Passage to read
Third, as for the experience components, students were able to interact in the VW, and this was reflected in the actions they performed, such as, among others, changing slides in the different panels to visualize learning content; placing their avatar on chairs and podiums; creating costumes and changing the default appearance of their avatar; adding their classmates to the friends list and establishing a conversation by chat or phone call; manipulating and observing objects in the VW; and teleporting to different locations in the VW. At the same time, they were able to experience a sense of presence, i.e., the feeling of being present in the simulated environment. While participants expressed a favorable level of agreement with this dimension, different results may be found in future research, where students categorically report not experiencing a sense of presence. However, it is difficult for students not to perceive being co-present in a space with multiple users and with numerous opportunities for communication. Future research should specify the construct to be measured, since it is vast. We have approached presence from a generic conception, according to the applied instrument, but it is possible to address it from different typologies (for example, social presence, physical presence, and self-presence). For more information, we recommend Lee [46]. The students were also able to experience a state of flow, i.e., the feeling that the experience was pleasant, that time passed without notice, and that they overcame the proposed challenges. Given the findings, it is possible to accept Hypothesis 1, that students report a positive level of agreement with the immersive experience.
Hypotheses 2–4 are also accepted since there are positive and significant correlations between the VW components: interactivity, sense of presence, and flow state. Literature on immersive technologies, such as augmented reality and virtual reality, has shown that this association leads to better learning. Previous research reports the positive effects of VW integration on variables, such as academic performance and academic engagement, which is complex, as the students’ mental reactions when using these environments have not been explored. In this sense, future research should develop a structural equation model to analyze the effects of cognitive reactions on learning.

Prompt 1
In the virtual world passage, which three typologies of presence are given as examples?
Prompt 2
Write out the virtual world passage starting with "Hypotheses 2–4 are" and going on through "reactions on learning.".
Prompt 3
Pick up the virtual world passage after its final sentence and carry it forward.

Entries shown
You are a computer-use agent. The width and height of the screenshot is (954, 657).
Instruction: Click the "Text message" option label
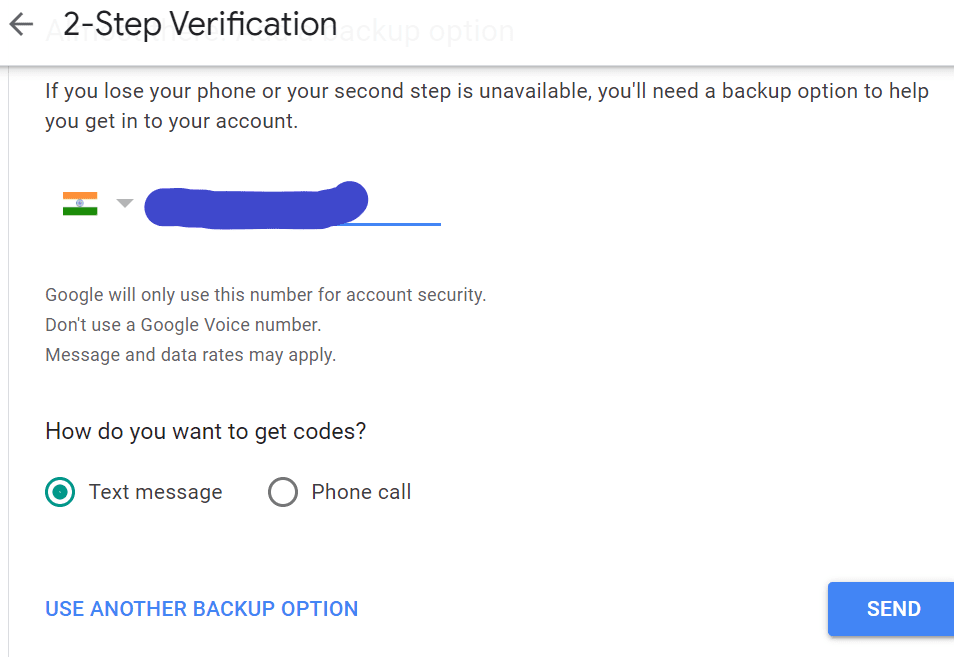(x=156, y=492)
---
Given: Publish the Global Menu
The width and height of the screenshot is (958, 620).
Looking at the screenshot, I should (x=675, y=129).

Final answer 1
Social presence, physical presence, and self-presence.

Final answer 2
Hypotheses 2–4 are also accepted since there are positive and significant correlations between the VW components: interactivity, sense of presence, and flow state. Literature on immersive technologies, such as augmented reality and virtual reality, has shown that this association leads to better learning. Previous research reports the positive effects of VW integration on variables, such as academic performance and academic engagement, which is complex, as the students’ mental reactions when using these environments have not been explored. In this sense, future research should develop a structural equation model to analyze the effects of cognitive reactions on learning.

Final answer 3
Hypothesis 5 was rejected. Significant differences were found in the VW components in favor of men and, in our understanding, this is given the frequent use of computers and videogames. Differences were only found in the flow state in favor of women. Our results can be explained statistically and theoretically. An equal sample distribution between men and women is required, as the effect size for this difference is moderate. Women represented 79% of the sample, and this could generate some comfort and security in participating in the study. Within the Virtual World setting, women tend to avoid communicating with male users, and even when they are on par with men, they feel less secure. Research has made progress in this area, and there is interest in how avatar embodiment can either diminish stud insecurities or affect immersive experiences [47]. Future research may explore how male and female students conceive their identities through avatars.
Fourth, the educational intervention within the VW was designed based on the Experiential Learning Theory, which establishes four modes of learning [26]. The intervention sought to strengthen the pedagogical and technological skills of preservice teachers, in which the participants had to design and execute educational activities assuming the teacher role. This study contributes to a deeper understanding of how activities in the VW could be designed to enable each mode of experiential learning: concrete experience, reflective observation, abstract conceptualization, and active experimentation.
Finally, it is possible to suggest the curricular integration of immersive technology as a sustainable technological resource that contributes specific employability skills that the students should develop for their future practice. Moreover, immersive technologies also enable initial teacher trainers to navigate through complex curricular areas and the acquisition of content knowledge, such as science education in terms of assessment, curriculum, and disciplinary content. Typically, experiential learning activities in higher education are taking place in the real world. However, the COVID-19 health emergency has affected the regular course of these activities in face-to-face mode. Students in initial teacher training have not entered into pedagogical practice spaces, understanding that these allow them to observe, experience, and analyze the educational process, as well as to establish asynchronous and direct interaction with the educational communities. Given this, experiential learning activities through the VW allow the fulfillment of established academic objectives and provide continuity to learning. Thus, this research constitutes an initiative for the simulation of pedagogical practices for preservice teachers.
The virtual world distinguishes itself from other types of technologies by replicating a hypothetical simulation of real life in a dynamic and graphically enriched environment, enabling the development of pedagogical and technological competences for sustainable learning in the real world. As our study indicates, immersive technology, such as 3D environments, are a sustainable technology that can help initial teacher trainers to practice teaching in the same way as students who are practicing face-to-face in schools. We propose that the incorporation of these kinds of environments could be a fruitful area for further work since the immersive and embodied experience could create scenarios in which initial teacher trainers can improve their teaching performance, as well as their confidence and disciplinary knowledge.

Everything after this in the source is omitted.